In Situ Growth of a Robust 1D Capping Layer for Stable and Efficient CsPbI₃ Perovskite Solar Cells Without Hole Transporter

CsPbI3 perovskite is a promising light absorber in perovskite solar cells (PSCs) due to its suitable bandgap (E-g) and high chemical stability, but the perovskite phase is metastable in ambient atmosphere and prone to defect formation. To enhance phase stability and reduce defects, forming a low dimensional (LD) perovskite on CsPbI3 has proved effective. However, the energy levels for most of low-conductivity LD perovskites are not very compatible with those of CsPbI3, which will impair charge separation and device performance. Herein, a new 1D perovskite (5-Azaspiro[4.4]nonan-5-ium lead triiodide, ASNPbI(3)) with compatible energy levels and a large E-g is reported as a capping layer.

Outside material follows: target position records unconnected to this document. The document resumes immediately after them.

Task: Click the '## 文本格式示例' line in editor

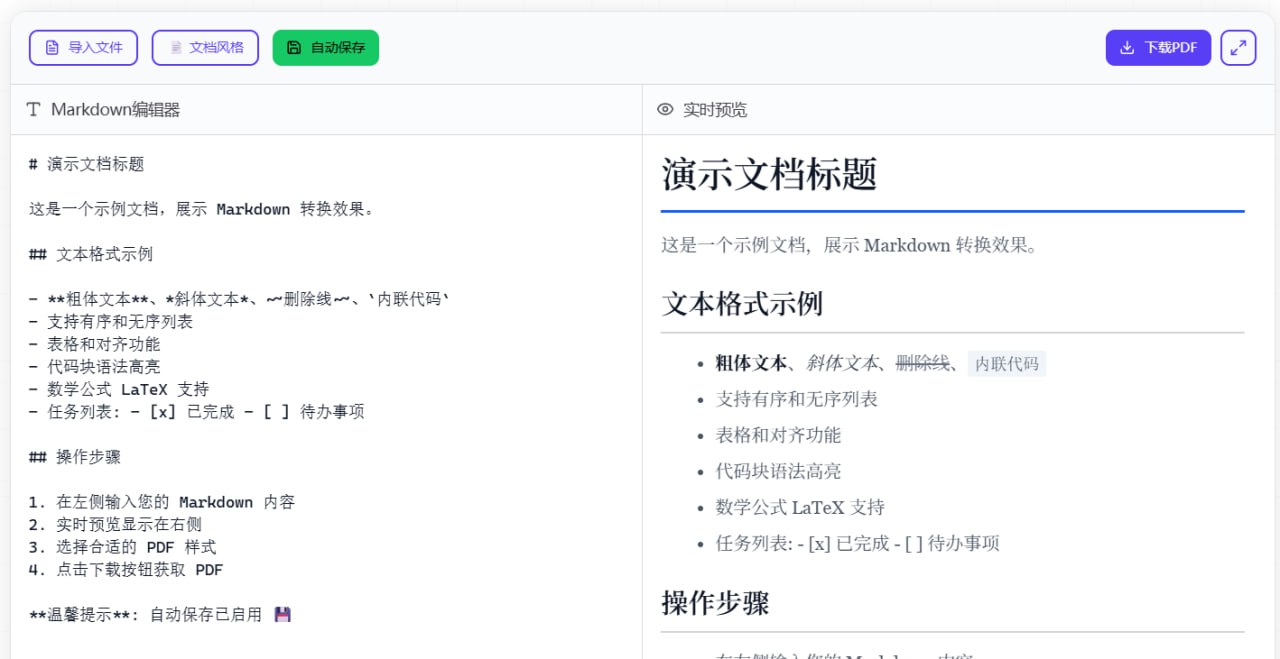Action: pyautogui.click(x=91, y=255)
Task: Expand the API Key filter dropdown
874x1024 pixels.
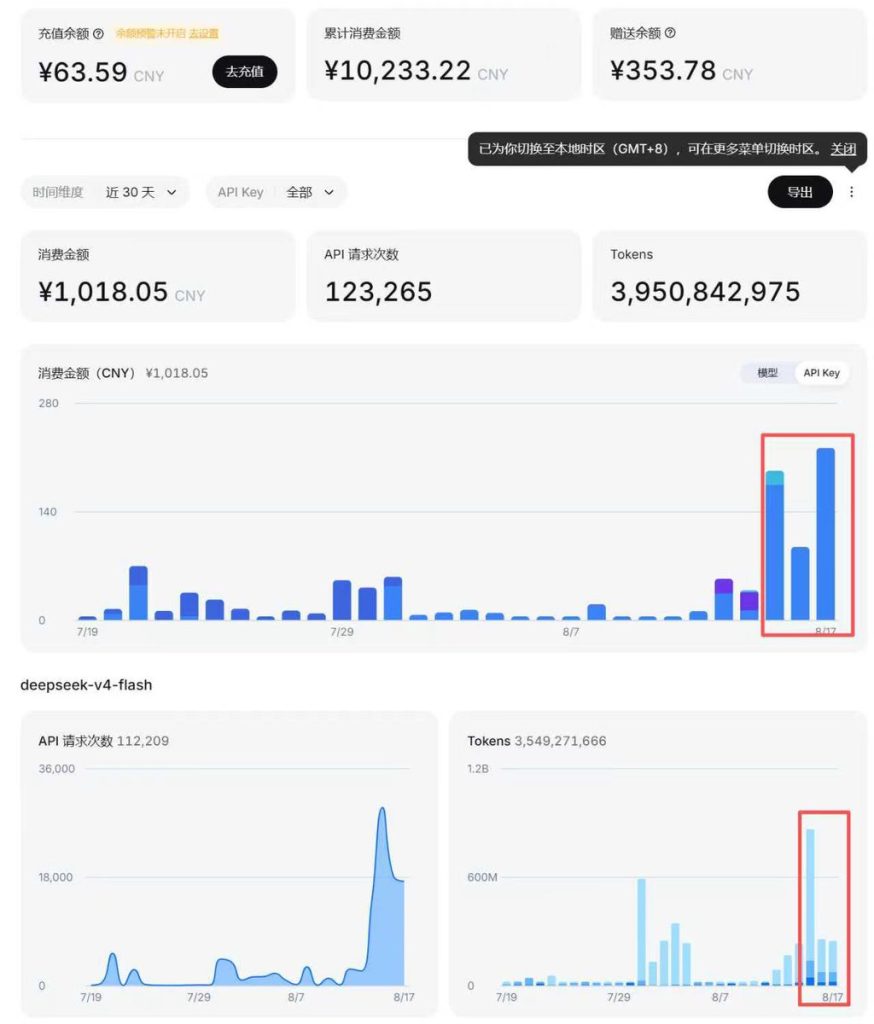Action: [276, 193]
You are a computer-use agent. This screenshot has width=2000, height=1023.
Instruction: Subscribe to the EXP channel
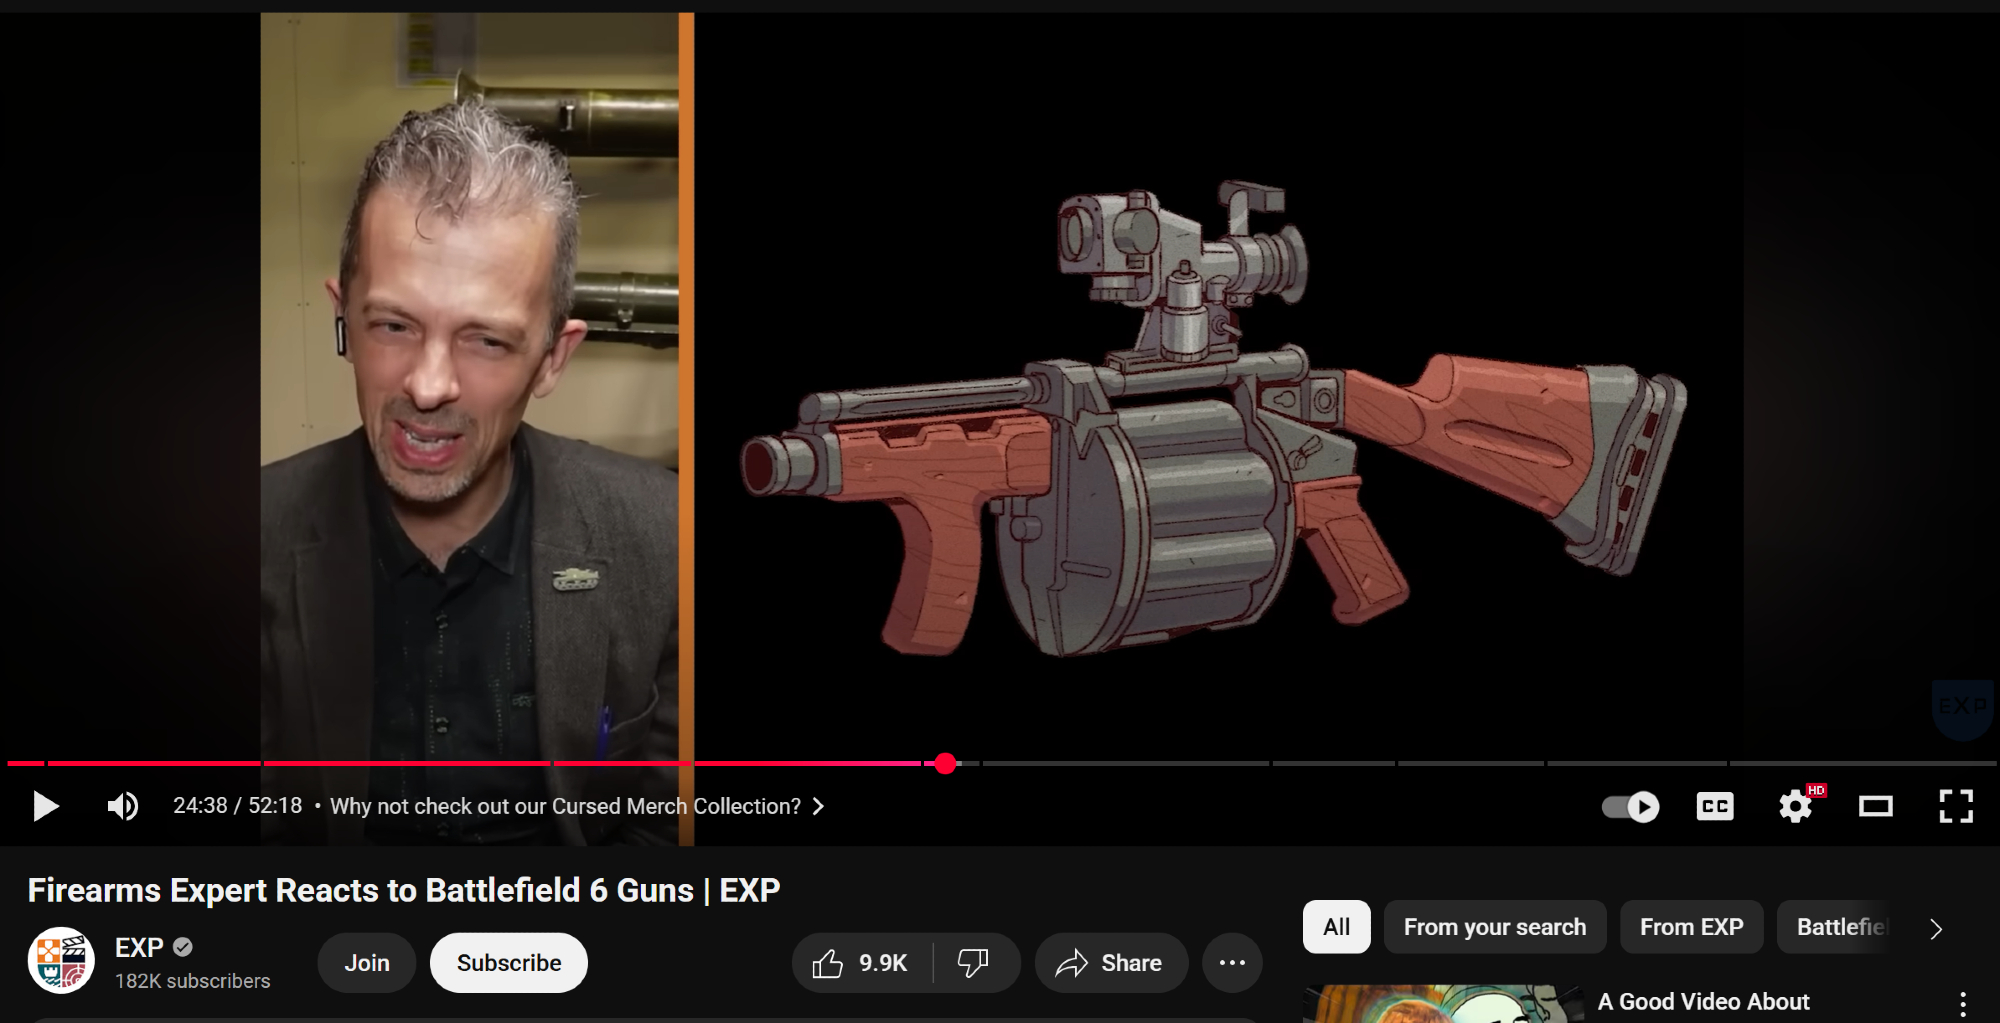[509, 963]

The p-type ASNPbI(3) forms a p-n heterojunction with n-CsPbI3 with a staggered band alignment, considerably enhancing the carrier separation. Besides, by pre-forming a ASNPbI(3) at an intermediate stage, defects are suppressed in perovskite film. Consequently, the CsPbI3 PSCs based on carbon electrode without hole transporter (C-PSCs) achieves a PCE of 18.34%, which is among the highest-reported values for inorganic C-PSCs. Furthermore, the hydrophobic ASNPbI(3) capping layer has a high thermal stability that greatly enhances perovskite phase stability. Hence, the CsPbI3 C-PSCs maintains 68% of its initial PCE after 400 h aging at 85 degrees C in a N-2 glovebox.